The lines you should transcribe are those from the one containing "in the headline" to the end of the listing below, exactly, with pictures left out.

→ Records provided
--------
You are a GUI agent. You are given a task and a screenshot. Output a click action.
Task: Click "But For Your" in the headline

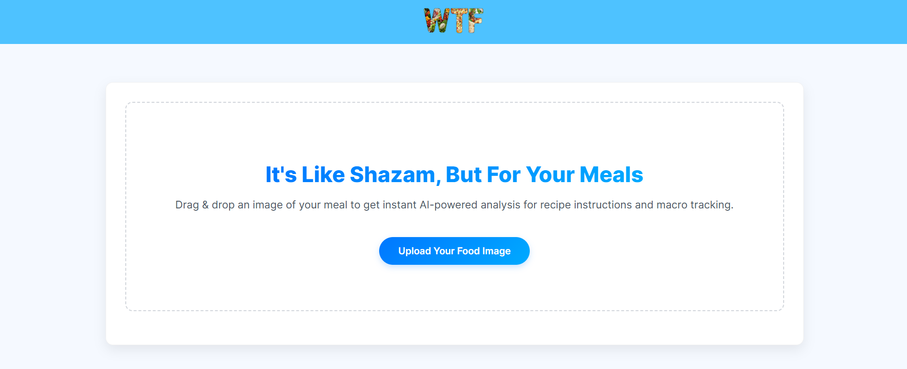510,174
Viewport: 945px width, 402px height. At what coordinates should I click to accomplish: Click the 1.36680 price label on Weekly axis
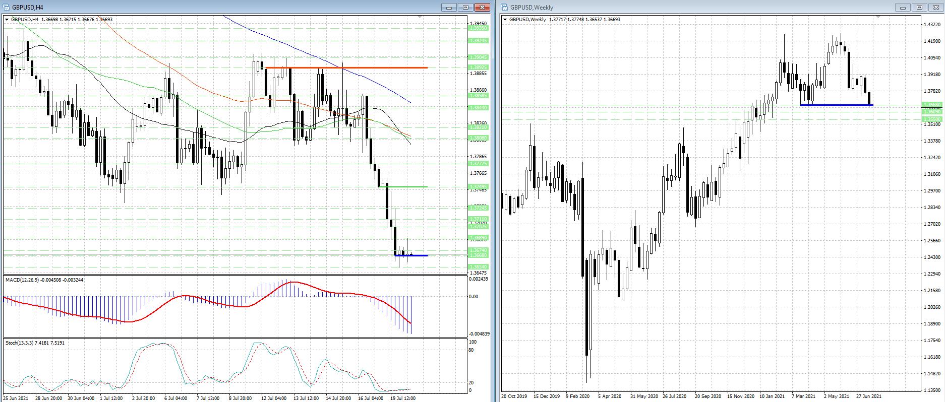[931, 105]
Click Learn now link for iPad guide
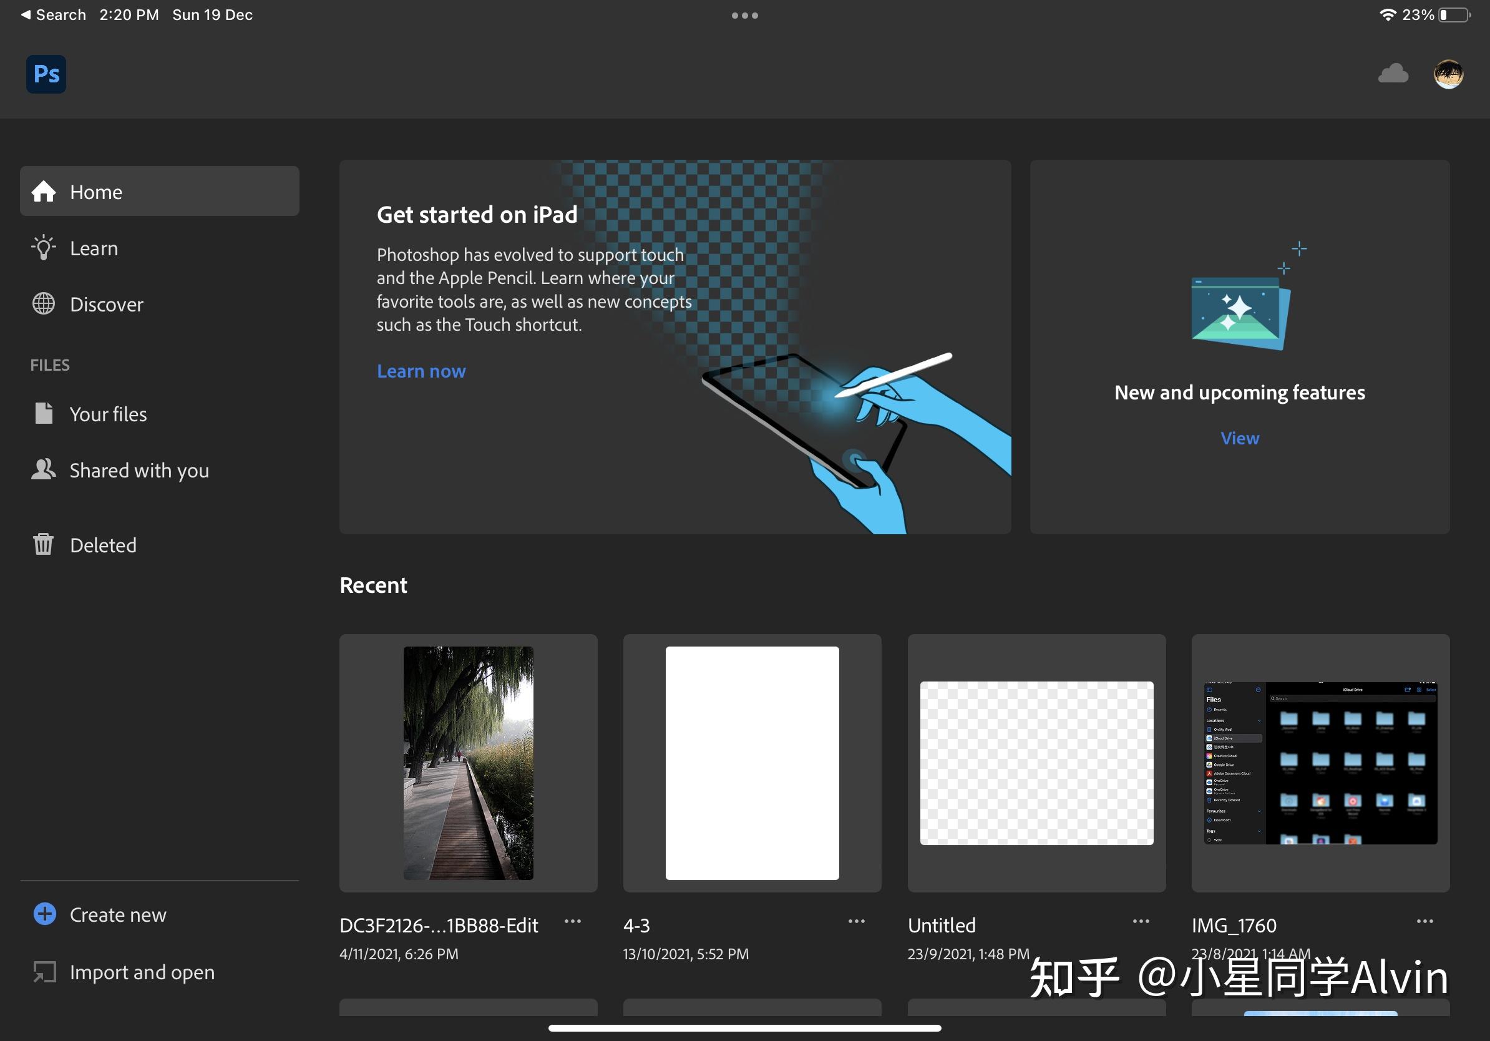1490x1041 pixels. pyautogui.click(x=420, y=371)
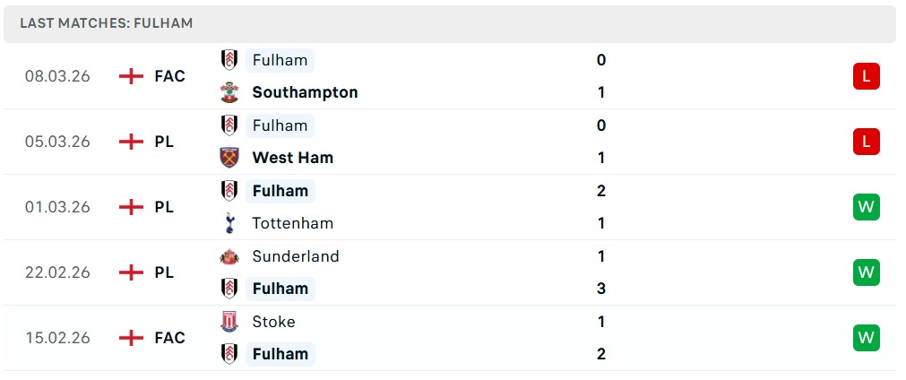Click England flag beside 22.02.26 PL match
Viewport: 906px width, 380px height.
point(132,272)
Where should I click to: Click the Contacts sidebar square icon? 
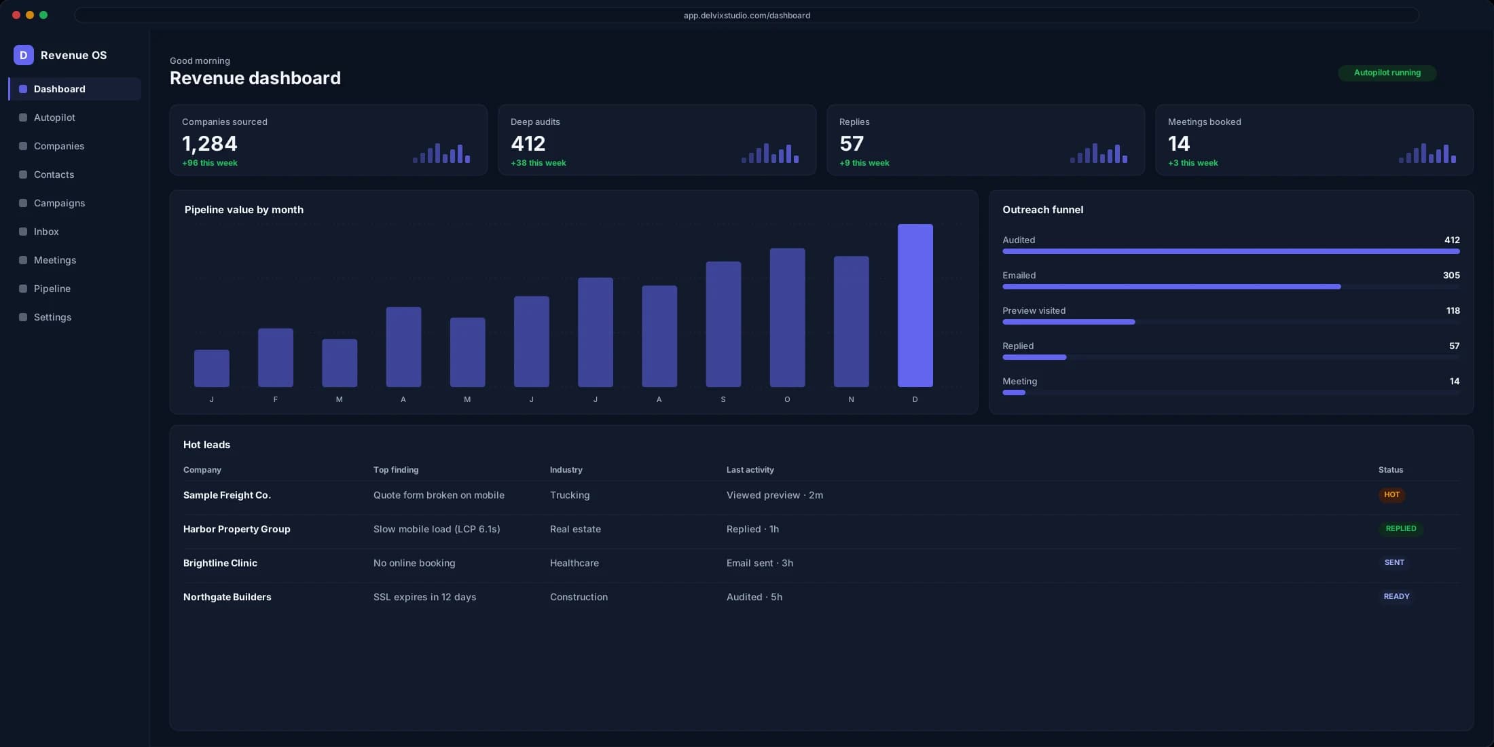(23, 175)
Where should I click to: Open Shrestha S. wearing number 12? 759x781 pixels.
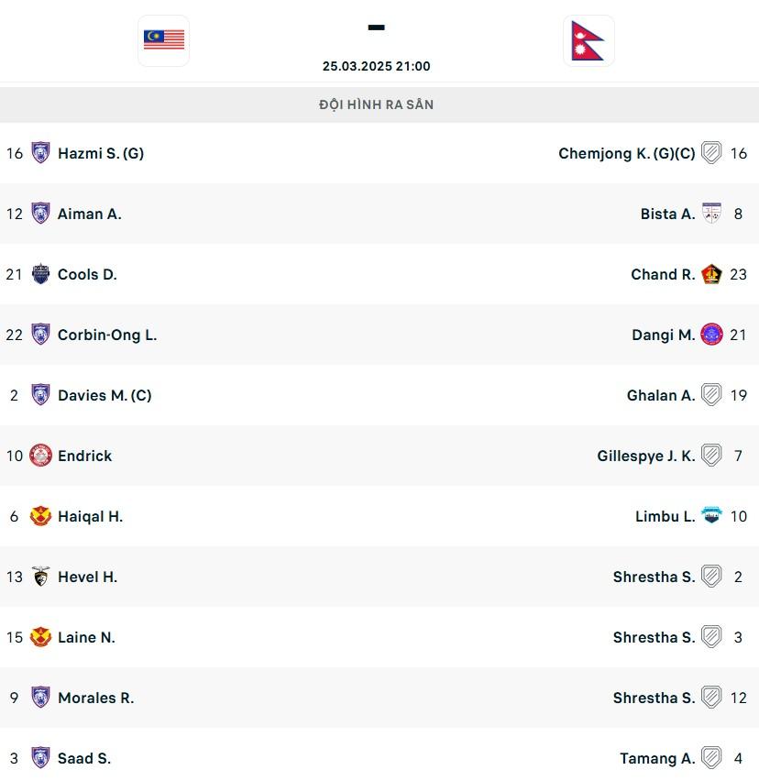[654, 698]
--------
→ Output of the exercise
Task: Click "But For Your" in the headline

510,174
Viewport: 945px width, 402px height. At what coordinates should I click to accomplish: Click the 1.36680 price label on Weekly axis
[931, 105]
Click Learn now link for iPad guide
1490x1041 pixels. pyautogui.click(x=420, y=371)
Click England flag beside 22.02.26 PL match
Viewport: 906px width, 380px height.
point(132,272)
Where should I click to: Click the Contacts sidebar square icon? 
(23, 175)
Where should I click to: Open Shrestha S. wearing number 12? 759x781 pixels.
[654, 698]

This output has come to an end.